Source material:
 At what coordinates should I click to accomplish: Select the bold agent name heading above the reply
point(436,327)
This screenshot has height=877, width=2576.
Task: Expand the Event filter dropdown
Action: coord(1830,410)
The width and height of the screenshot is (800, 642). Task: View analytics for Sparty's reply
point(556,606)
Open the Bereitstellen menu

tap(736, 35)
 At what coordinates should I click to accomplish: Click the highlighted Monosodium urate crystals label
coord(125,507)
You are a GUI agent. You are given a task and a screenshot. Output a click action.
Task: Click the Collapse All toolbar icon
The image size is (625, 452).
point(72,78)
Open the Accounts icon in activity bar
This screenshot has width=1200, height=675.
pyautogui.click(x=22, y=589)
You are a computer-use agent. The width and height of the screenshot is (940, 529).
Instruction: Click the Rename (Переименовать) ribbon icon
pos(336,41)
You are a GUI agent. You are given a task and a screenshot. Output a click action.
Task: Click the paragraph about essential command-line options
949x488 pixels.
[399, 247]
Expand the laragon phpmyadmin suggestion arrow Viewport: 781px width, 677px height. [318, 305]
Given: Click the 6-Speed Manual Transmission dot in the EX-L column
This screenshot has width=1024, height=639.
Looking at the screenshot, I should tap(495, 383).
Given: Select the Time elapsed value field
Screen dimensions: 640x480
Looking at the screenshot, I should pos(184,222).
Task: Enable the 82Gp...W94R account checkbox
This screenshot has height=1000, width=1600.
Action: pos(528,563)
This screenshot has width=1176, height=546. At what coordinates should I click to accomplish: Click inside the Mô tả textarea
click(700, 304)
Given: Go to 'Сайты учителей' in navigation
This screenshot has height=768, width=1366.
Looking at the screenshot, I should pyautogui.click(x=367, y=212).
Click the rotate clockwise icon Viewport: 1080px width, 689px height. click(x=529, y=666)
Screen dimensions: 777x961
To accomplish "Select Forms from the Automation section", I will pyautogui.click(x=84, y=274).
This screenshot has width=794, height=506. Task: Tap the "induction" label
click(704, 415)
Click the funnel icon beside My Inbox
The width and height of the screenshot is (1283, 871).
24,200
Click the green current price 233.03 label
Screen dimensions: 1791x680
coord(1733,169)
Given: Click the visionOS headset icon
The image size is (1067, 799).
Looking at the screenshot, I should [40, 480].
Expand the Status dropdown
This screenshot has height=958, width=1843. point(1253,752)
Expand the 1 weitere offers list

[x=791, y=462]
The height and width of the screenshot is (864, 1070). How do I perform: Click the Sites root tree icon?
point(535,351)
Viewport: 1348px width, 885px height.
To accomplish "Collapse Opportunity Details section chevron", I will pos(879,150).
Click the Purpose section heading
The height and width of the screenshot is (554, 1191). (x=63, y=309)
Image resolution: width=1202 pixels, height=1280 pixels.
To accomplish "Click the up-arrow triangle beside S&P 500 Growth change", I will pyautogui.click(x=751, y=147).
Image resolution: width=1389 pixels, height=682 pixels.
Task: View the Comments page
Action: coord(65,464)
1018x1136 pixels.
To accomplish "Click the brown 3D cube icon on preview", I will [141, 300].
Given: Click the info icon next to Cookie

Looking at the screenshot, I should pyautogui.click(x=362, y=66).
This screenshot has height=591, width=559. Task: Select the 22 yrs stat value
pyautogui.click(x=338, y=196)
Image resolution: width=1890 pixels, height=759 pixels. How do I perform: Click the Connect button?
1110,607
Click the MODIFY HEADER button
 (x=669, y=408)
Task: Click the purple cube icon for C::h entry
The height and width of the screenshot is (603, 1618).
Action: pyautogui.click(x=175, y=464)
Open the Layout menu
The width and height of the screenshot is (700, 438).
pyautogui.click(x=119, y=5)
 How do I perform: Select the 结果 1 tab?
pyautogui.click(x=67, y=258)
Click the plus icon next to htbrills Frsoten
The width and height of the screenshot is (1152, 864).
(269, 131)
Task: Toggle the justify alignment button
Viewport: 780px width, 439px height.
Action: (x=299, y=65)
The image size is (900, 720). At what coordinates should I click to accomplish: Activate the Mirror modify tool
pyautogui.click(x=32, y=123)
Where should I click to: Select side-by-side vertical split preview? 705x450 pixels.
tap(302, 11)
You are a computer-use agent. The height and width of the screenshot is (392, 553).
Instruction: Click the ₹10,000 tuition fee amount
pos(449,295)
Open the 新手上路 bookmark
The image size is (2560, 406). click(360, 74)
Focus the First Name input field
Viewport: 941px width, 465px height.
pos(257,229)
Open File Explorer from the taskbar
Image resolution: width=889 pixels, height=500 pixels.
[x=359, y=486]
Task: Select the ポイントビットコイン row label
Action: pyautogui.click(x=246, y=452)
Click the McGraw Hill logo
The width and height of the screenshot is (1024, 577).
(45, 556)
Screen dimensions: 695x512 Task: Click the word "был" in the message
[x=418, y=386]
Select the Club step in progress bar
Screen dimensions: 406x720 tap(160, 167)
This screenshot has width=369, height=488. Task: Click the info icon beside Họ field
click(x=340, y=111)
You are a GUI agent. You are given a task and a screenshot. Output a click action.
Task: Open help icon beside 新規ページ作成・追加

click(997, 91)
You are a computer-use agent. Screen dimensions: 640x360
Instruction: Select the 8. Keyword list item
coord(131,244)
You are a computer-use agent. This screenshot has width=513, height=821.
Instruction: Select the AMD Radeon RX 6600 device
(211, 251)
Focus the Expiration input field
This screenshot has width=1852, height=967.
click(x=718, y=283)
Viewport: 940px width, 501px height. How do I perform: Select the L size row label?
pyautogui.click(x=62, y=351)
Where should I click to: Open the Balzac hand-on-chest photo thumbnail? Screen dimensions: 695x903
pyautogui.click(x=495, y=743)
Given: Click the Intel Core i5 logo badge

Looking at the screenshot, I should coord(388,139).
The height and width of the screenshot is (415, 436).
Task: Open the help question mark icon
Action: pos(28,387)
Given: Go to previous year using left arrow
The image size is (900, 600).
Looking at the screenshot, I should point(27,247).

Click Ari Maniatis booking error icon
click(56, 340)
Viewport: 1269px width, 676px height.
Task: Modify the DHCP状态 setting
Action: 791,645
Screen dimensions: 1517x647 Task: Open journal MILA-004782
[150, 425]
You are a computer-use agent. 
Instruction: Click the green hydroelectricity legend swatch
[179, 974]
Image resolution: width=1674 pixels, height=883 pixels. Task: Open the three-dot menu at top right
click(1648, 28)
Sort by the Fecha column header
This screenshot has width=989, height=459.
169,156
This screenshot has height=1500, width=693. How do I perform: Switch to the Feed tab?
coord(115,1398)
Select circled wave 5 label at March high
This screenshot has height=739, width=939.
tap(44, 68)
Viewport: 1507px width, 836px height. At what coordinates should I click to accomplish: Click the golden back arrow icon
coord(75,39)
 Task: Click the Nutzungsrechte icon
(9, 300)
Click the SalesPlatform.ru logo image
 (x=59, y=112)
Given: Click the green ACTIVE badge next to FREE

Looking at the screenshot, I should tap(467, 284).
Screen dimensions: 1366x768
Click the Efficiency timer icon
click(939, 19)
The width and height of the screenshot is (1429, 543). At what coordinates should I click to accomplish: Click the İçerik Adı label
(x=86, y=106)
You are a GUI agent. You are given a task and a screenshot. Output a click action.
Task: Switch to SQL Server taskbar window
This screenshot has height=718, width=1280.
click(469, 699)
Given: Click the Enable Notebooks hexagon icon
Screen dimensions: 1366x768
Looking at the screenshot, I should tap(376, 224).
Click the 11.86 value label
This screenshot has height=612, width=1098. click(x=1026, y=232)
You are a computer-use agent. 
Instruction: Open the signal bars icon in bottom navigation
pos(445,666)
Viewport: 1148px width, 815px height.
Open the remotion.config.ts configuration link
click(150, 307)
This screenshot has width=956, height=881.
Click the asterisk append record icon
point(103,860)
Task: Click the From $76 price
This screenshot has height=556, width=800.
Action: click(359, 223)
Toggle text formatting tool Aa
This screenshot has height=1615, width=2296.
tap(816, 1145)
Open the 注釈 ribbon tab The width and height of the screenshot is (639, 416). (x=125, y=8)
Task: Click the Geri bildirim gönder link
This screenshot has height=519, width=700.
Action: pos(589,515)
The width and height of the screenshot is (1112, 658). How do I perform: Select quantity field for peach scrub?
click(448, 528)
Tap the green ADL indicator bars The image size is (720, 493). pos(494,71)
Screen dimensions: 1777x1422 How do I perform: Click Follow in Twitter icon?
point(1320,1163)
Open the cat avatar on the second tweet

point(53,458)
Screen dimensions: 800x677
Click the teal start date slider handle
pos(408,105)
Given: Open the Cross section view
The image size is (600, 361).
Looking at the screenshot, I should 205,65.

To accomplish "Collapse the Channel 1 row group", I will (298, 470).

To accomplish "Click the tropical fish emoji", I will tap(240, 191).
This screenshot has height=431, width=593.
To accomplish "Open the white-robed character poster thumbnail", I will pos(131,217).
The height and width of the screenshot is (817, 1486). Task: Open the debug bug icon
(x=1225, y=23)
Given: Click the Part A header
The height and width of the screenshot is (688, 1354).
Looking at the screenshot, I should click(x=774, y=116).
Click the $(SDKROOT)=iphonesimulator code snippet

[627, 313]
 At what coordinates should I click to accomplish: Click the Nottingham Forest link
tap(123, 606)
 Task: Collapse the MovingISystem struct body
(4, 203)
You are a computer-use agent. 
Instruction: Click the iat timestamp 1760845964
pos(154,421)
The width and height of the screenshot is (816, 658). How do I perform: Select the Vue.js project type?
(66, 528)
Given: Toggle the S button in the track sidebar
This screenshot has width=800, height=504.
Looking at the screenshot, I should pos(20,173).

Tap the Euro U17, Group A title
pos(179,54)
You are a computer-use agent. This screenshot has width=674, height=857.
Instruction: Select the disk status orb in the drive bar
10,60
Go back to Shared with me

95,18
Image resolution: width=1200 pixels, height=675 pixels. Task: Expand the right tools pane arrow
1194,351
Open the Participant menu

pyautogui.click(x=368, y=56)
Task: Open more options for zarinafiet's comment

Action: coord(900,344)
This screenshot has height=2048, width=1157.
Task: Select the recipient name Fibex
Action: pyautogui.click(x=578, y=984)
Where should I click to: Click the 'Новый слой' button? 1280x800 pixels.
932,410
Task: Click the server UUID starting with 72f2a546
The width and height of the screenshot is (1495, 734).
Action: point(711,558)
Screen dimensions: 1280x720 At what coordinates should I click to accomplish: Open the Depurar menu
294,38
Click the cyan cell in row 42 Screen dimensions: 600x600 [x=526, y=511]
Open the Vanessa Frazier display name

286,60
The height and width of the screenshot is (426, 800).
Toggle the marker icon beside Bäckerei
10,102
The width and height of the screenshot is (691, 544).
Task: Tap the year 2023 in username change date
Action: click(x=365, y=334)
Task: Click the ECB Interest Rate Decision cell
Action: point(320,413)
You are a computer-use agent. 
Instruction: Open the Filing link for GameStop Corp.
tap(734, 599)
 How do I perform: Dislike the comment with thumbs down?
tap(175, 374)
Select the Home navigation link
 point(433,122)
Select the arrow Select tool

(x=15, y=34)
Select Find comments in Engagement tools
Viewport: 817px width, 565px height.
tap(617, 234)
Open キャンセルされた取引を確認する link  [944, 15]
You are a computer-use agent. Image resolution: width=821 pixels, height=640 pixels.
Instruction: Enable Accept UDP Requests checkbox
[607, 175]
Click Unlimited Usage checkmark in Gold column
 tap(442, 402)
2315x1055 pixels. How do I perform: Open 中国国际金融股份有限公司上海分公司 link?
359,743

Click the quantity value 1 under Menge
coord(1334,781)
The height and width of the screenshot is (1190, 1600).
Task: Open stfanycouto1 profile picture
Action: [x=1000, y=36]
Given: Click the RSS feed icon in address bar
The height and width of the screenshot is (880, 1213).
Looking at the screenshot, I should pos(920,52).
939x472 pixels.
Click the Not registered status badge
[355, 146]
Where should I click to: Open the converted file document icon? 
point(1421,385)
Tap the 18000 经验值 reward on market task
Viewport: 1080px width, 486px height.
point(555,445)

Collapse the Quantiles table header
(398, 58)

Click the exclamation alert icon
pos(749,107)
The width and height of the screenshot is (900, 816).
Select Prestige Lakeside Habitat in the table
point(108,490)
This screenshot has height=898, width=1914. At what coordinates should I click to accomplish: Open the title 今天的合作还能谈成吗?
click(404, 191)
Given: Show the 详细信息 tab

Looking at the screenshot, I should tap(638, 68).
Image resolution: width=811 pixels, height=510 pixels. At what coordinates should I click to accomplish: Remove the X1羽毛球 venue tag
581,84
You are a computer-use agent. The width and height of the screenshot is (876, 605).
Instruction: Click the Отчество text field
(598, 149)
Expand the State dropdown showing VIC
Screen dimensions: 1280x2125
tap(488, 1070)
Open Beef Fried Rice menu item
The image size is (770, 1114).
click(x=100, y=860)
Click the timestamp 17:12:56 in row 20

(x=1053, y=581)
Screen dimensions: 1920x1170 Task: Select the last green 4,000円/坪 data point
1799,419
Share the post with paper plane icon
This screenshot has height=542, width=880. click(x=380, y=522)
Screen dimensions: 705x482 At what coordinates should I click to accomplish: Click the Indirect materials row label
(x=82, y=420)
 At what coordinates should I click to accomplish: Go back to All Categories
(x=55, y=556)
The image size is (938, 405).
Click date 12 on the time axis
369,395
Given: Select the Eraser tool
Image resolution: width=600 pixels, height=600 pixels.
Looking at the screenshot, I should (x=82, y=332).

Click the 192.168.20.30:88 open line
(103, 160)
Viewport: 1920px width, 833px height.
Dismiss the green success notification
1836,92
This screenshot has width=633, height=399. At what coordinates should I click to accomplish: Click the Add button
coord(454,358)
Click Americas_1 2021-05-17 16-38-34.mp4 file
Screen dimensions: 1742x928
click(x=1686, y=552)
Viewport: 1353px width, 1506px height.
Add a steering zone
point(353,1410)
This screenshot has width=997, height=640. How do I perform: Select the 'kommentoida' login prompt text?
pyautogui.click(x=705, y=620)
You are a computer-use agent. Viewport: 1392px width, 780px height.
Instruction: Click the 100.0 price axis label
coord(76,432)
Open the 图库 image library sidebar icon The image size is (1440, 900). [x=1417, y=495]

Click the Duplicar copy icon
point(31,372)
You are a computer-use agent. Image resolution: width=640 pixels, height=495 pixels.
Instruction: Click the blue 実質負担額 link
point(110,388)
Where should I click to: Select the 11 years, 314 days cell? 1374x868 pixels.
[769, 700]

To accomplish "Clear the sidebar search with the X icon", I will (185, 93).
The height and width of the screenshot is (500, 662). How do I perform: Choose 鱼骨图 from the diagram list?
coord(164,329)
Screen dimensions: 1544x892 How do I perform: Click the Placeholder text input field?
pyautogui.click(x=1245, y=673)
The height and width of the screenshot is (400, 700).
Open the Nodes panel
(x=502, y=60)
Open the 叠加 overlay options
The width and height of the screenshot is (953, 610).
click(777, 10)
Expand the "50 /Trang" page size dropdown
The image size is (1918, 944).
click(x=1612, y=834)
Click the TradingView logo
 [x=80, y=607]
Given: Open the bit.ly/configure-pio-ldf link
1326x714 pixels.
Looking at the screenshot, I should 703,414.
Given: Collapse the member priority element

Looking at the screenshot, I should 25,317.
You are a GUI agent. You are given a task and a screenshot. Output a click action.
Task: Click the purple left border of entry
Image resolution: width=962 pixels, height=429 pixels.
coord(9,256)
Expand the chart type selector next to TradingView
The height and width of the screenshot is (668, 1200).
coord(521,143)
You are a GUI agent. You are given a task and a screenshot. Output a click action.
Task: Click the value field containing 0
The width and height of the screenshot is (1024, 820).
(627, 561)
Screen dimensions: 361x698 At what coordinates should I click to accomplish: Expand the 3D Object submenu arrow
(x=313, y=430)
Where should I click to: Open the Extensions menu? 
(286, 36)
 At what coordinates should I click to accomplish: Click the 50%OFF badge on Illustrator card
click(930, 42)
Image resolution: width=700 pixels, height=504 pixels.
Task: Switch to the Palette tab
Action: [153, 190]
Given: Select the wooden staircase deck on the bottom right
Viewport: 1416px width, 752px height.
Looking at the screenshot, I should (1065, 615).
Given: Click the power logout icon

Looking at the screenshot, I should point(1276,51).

Problem description:
Pull every line holding "sidebar" out of the records.

Exercise output:
Given: Toggle the S button in the track sidebar
Open the 图库 image library sidebar icon The image size is (1440, 900). [x=1417, y=495]
To accomplish "Clear the sidebar search with the X icon", I will (185, 93).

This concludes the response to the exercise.